Prucalopride, a serotonin type 4 receptor agonist, induces fast anxiolytic/antidepressant effects and concomitant changes in the gut microbiota.

Abstract

Major Depressive Disorder (MDD) affects around 20% of people globally and is often comorbid with anxiety. This study investigates prucalopride, a serotonin type 4 receptor (5-HTR) agonist approved for constipation, as a fast-acting anxiolytic/antidepressant using a mouse model of stress, based on corticosterone (CORT) administration. Behavioral effects of prucalopride (0.5 and 1.5 mg/kg/day) were compared to fluoxetine, a common SSRI, over 7 (subchronic) and 28 (chronic) days. Prucalopride showed faster and more significant improvements in emotionality scores than fluoxetine, reversing CORT-induced behavioral changes within 7 days. Gut microbiota analysis revealed CORT-induced changes at the subchronic timepoint.
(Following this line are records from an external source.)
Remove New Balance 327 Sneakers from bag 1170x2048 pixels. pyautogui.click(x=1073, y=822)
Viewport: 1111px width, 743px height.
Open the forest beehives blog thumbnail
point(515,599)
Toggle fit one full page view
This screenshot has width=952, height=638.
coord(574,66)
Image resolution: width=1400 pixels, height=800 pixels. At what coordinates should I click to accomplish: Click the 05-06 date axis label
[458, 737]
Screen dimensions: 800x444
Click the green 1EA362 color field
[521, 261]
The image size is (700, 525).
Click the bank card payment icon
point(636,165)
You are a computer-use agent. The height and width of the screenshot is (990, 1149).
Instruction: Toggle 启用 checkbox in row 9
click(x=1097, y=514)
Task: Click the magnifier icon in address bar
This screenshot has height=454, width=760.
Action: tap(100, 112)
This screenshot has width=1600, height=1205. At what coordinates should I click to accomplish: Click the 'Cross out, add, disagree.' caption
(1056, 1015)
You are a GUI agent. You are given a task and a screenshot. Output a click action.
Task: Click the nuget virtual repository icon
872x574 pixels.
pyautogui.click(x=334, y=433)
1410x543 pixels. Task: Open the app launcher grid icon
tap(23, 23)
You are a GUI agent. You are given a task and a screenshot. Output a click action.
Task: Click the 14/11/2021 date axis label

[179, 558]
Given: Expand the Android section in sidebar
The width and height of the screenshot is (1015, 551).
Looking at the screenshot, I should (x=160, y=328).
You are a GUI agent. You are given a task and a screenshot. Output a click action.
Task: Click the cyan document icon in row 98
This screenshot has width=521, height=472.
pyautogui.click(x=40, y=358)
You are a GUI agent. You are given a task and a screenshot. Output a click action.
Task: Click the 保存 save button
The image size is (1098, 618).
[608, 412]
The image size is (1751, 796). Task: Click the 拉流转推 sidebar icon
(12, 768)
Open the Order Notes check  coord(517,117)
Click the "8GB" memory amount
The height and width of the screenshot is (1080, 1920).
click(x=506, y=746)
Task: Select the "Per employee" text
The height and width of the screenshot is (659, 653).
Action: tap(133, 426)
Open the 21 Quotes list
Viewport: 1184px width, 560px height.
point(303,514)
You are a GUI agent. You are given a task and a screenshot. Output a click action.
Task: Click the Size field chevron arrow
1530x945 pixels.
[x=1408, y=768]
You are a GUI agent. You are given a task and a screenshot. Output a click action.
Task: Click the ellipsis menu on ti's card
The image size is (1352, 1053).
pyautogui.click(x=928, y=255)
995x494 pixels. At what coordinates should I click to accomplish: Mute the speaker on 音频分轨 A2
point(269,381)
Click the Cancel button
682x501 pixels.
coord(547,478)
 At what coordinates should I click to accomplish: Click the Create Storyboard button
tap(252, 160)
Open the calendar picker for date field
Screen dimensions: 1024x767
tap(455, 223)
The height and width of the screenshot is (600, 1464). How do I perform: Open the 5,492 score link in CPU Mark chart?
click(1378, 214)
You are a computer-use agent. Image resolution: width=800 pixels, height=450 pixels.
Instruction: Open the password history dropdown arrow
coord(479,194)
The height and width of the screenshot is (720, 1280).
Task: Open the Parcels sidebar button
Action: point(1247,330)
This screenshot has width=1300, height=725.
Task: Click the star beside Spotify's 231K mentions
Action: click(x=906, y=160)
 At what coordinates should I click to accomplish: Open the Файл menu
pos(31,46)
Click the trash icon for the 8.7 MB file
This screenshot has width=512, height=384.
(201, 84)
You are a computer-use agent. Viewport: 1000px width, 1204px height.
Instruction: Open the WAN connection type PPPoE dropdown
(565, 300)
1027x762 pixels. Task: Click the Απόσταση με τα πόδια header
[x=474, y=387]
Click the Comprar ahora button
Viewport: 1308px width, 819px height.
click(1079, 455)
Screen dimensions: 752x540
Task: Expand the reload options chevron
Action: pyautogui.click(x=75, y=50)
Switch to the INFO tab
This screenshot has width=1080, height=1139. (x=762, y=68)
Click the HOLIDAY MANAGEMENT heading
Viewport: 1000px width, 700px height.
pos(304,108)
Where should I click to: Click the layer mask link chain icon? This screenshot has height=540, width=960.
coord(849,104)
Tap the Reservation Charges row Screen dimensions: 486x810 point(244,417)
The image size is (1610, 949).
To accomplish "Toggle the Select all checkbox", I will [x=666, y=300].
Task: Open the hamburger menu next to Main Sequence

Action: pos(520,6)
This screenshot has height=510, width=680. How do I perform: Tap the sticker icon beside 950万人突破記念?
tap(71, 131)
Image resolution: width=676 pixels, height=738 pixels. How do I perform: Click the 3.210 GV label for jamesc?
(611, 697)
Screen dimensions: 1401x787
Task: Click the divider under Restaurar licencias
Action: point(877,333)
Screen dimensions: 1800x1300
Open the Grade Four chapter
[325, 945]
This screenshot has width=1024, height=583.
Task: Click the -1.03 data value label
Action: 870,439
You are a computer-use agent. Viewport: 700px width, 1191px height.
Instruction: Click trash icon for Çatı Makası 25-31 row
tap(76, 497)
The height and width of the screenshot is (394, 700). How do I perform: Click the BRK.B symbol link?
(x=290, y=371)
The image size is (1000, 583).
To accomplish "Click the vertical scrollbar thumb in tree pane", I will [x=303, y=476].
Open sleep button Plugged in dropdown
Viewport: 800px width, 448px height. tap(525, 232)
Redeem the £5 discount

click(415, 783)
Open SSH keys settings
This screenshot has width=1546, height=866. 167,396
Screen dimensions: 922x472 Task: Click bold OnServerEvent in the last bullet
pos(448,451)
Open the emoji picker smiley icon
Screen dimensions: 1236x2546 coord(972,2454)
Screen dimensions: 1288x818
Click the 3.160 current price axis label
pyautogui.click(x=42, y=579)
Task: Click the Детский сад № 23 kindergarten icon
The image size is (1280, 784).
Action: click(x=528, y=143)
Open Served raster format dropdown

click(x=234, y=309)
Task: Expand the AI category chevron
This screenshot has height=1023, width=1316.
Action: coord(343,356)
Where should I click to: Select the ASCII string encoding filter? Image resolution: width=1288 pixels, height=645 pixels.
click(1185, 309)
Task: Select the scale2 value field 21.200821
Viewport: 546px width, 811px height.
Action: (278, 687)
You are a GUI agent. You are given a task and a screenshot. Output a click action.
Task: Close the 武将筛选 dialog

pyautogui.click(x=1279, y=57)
While chronic prucalopride did not alter microbial alpha diversity, it significantly shifted microbial composition (beta-diversity). Notably, prucalopride restored levels of the genus Ruminococcus, which were depleted by CORT. Our findings highlight prucalopride's rapid anxiolytic and antidepressant-like effects and its impact on gut microbiota, supporting the potential of 5-HTR-targeting molecules as therapeutic options for psychiatric disorders.